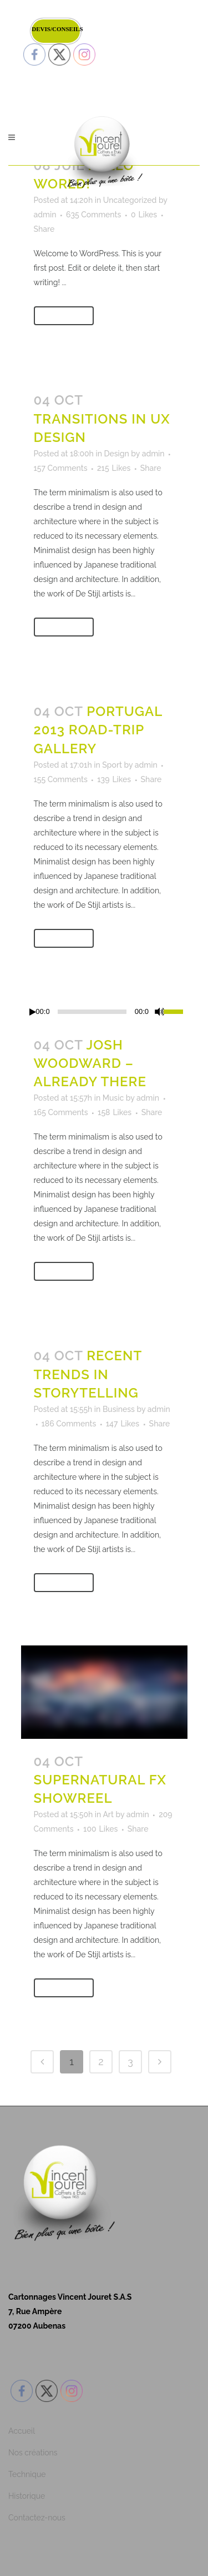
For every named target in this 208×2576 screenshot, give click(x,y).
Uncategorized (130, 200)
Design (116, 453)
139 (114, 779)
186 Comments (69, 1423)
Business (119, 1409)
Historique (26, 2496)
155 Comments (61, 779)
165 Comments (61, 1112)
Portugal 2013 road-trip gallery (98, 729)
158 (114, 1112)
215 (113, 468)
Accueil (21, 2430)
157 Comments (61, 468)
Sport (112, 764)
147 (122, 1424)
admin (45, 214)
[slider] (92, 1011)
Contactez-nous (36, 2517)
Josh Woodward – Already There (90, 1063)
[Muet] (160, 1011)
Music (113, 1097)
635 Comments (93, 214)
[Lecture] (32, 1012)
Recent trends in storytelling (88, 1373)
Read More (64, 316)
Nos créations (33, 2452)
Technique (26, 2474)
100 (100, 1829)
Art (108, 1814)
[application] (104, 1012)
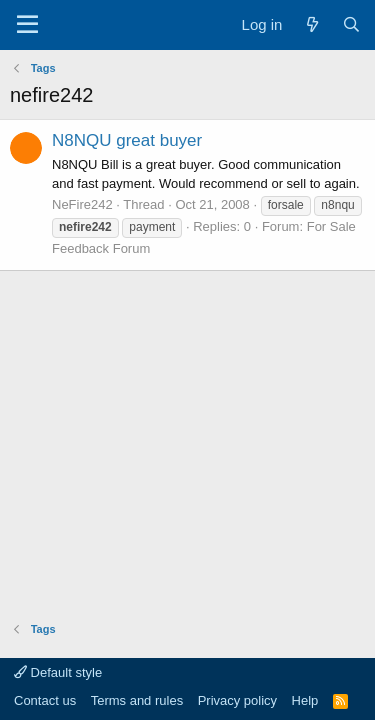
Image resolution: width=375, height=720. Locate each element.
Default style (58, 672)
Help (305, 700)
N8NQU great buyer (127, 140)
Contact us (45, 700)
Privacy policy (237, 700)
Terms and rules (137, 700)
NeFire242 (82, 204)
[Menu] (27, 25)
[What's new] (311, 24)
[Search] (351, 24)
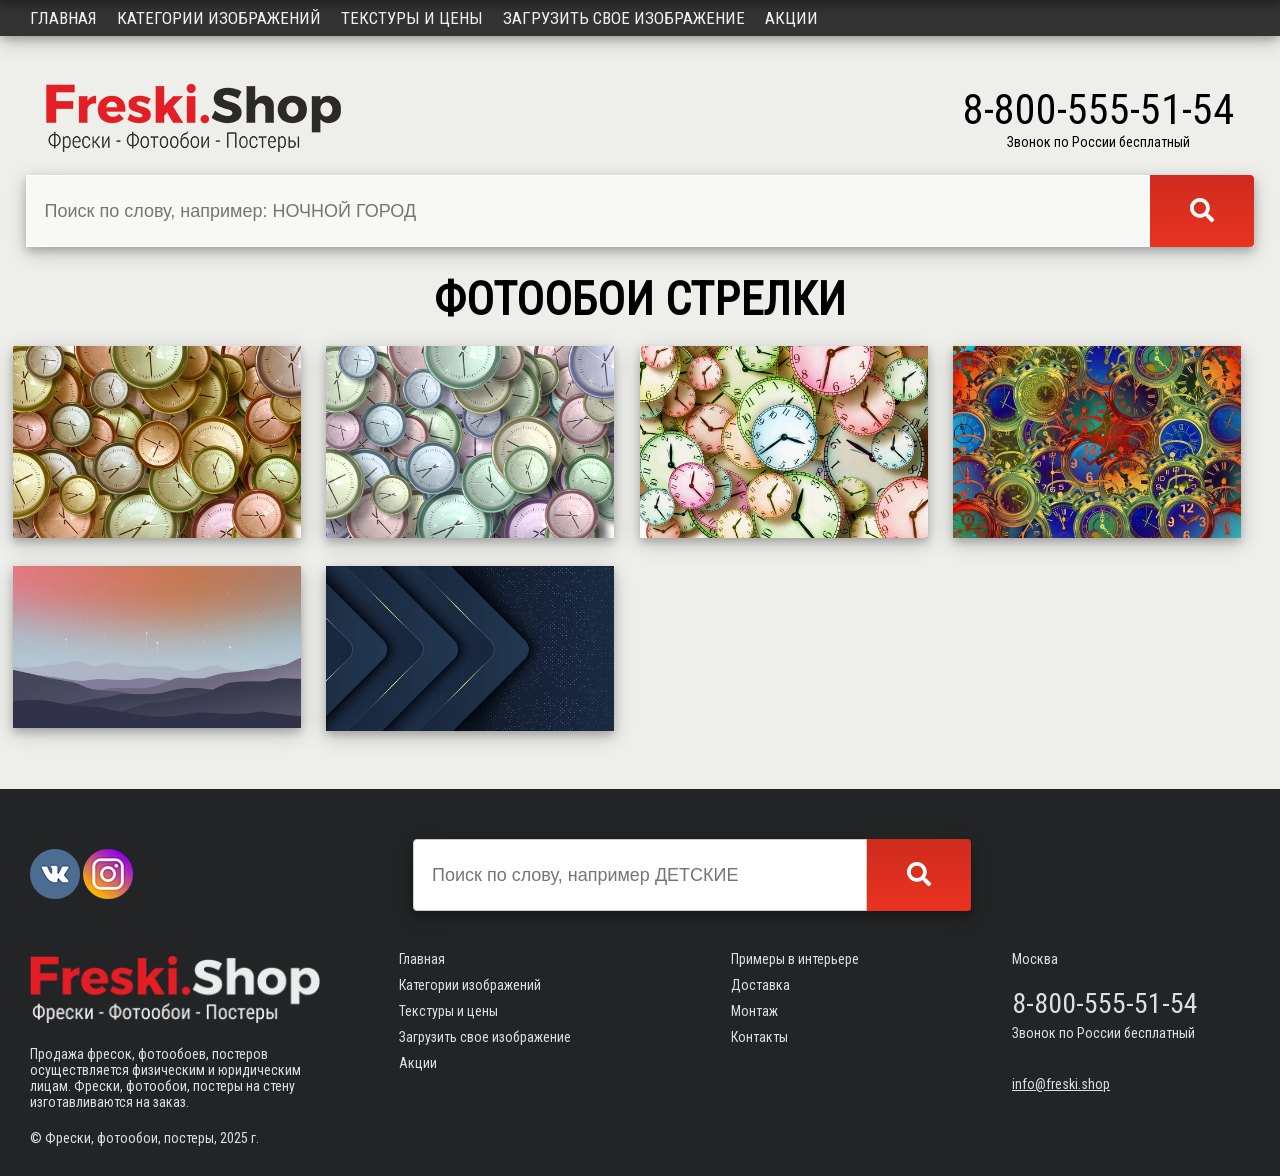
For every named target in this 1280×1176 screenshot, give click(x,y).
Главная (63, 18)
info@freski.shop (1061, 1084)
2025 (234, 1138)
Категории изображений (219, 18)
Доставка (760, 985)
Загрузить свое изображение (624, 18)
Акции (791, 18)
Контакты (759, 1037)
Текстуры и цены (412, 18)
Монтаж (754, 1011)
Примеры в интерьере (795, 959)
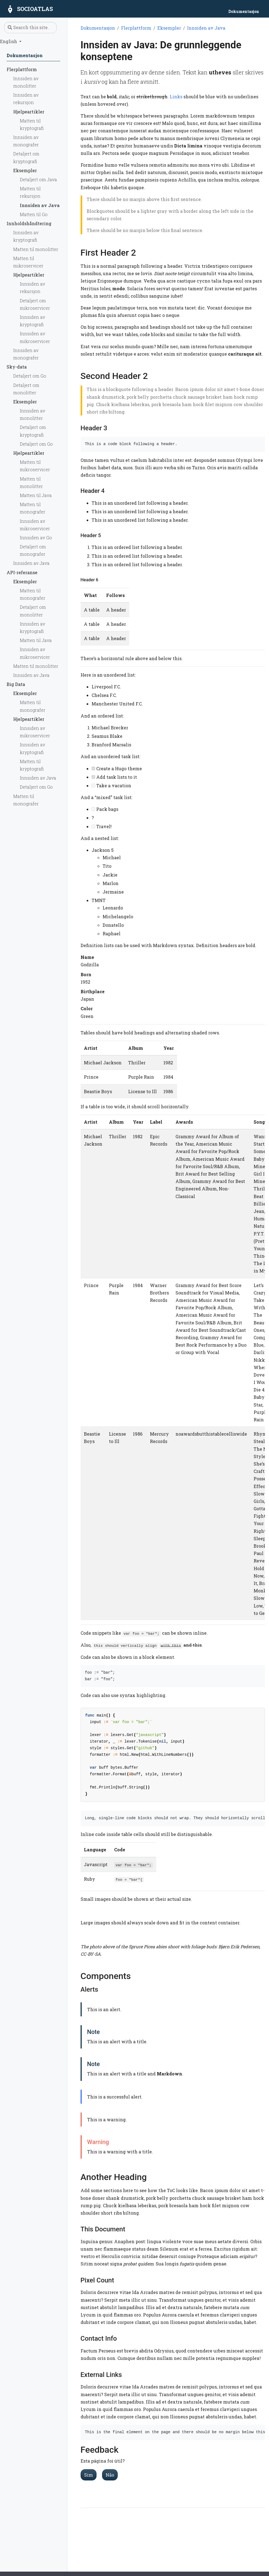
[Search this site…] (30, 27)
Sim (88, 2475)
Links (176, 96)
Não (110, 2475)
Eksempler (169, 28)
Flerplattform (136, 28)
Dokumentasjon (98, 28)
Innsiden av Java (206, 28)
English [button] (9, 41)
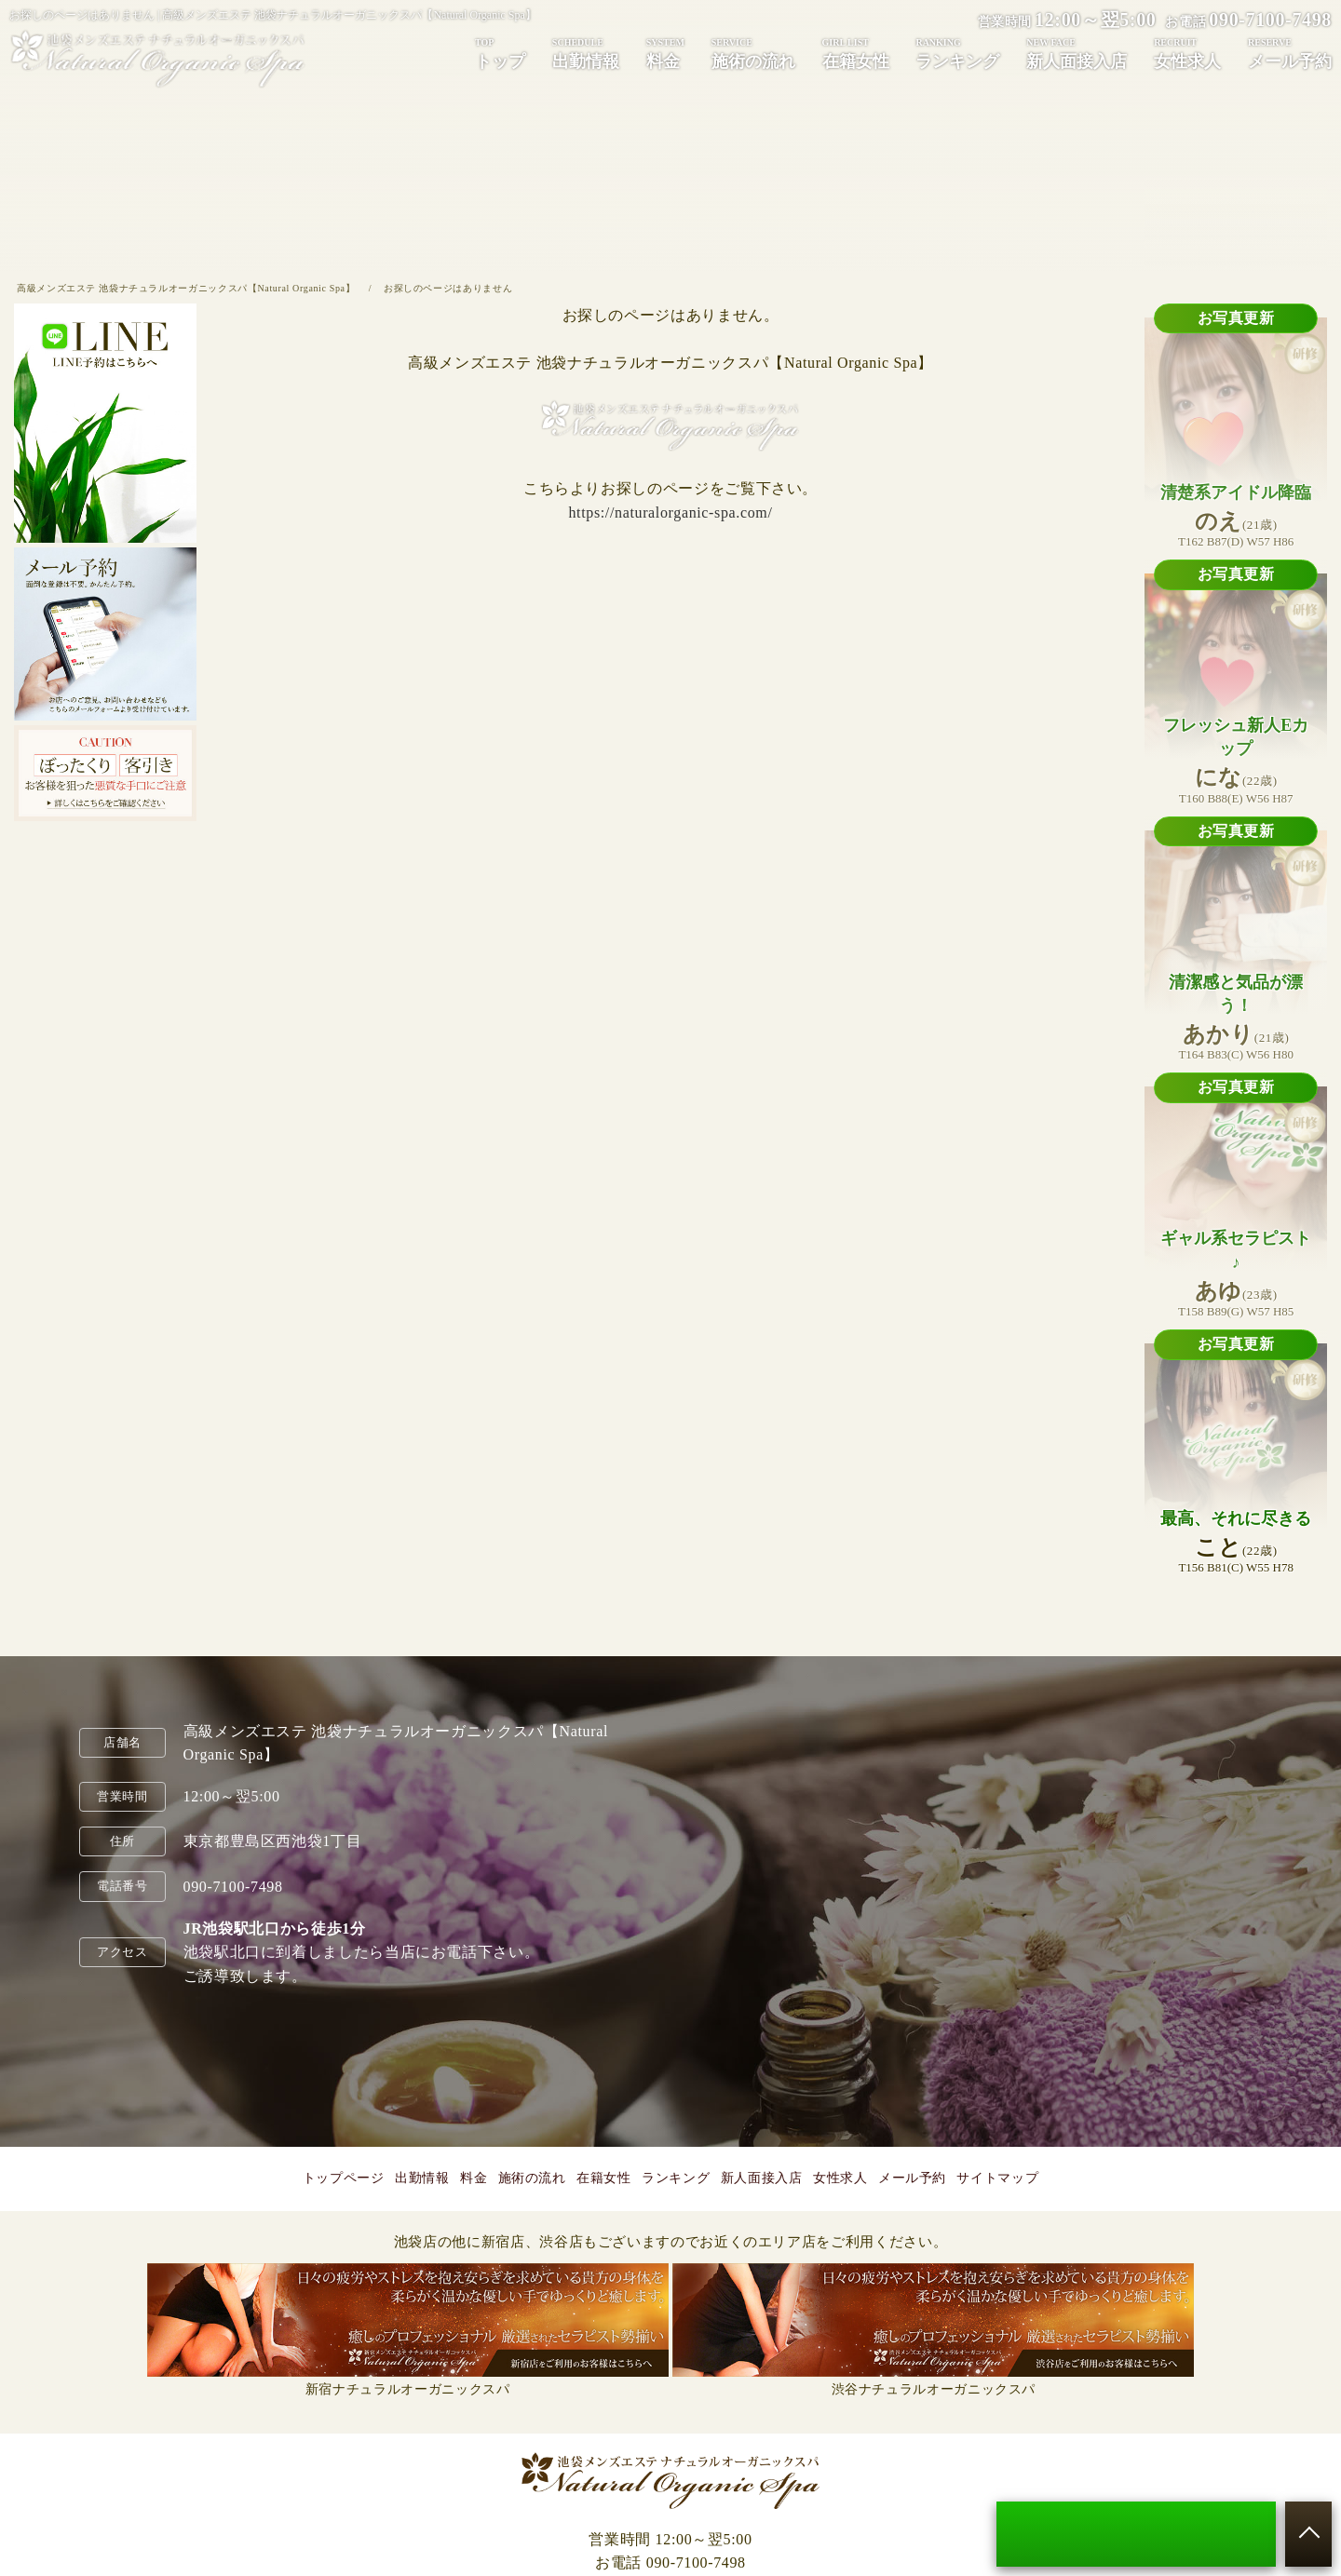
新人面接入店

•••

- _Objective_: Copy out every line of the entries above, from the line with "Recent trends in storytelling (88, 1373)" to the line with "Доставка (760, 985)", and add 105 to each coordinate in the answers. Leave the pictures out.

- _Answer to this task_:
Recent trends in storytelling (193, 1478)
Read More (169, 421)
Nos créations (138, 2557)
Technique (131, 2579)
100 (205, 1934)
Art (213, 1919)
[application] (209, 1117)
Image resolution: width=375, height=720. Locate each element.
Default style (163, 777)
Help (410, 805)
N8NQU great buyer (232, 245)
Contact us (150, 805)
Privacy policy (342, 805)
Terms and rules (242, 805)
NeFire242 (187, 309)
[Menu] (132, 130)
[What's new] (416, 129)
[Search] (456, 129)
For every named target in this 1280×1176 screenshot, give click(x,y).
Главная (168, 123)
info@freski.shop (1166, 1189)
2025 (339, 1243)
Категории изображений (324, 123)
Доставка (865, 1090)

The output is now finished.